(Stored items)

--- START ---

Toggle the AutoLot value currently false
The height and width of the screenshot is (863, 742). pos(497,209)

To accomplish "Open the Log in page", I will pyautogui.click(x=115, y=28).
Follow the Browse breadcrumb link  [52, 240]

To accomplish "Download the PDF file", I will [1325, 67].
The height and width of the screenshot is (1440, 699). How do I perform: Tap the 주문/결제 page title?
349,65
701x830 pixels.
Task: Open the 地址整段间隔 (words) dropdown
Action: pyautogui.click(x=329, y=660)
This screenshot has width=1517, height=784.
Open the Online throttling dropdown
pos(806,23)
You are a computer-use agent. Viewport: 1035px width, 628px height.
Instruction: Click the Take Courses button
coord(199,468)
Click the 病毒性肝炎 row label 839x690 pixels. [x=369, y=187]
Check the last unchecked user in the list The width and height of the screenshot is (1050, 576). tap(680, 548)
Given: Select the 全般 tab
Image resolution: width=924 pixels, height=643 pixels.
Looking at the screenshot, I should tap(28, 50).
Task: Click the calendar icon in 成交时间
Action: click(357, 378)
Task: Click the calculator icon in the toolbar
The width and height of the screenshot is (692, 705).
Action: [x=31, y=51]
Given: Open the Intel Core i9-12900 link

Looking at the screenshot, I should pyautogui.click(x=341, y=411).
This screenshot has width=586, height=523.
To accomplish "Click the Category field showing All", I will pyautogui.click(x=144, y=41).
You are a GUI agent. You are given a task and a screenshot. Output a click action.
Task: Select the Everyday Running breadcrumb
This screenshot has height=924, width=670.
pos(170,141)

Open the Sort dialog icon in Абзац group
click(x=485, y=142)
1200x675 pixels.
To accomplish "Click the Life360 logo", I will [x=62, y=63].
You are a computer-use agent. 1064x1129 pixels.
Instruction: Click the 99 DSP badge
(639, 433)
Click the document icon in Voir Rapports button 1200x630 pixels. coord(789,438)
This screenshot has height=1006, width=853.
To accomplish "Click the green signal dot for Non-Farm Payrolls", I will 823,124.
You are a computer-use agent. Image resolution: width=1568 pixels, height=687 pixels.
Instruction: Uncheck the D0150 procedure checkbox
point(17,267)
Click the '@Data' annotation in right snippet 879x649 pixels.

--- END ---

● Required action:
Reading through the records above, report each line in which the string "will" is found.

● Completed task:
To accomplish "Open the Log in page", I will pyautogui.click(x=115, y=28).
To accomplish "Download the PDF file", I will [1325, 67].
To accomplish "Click the Category field showing All", I will pyautogui.click(x=144, y=41).
To accomplish "Click the Life360 logo", I will [x=62, y=63].
To accomplish "Click the green signal dot for Non-Farm Payrolls", I will 823,124.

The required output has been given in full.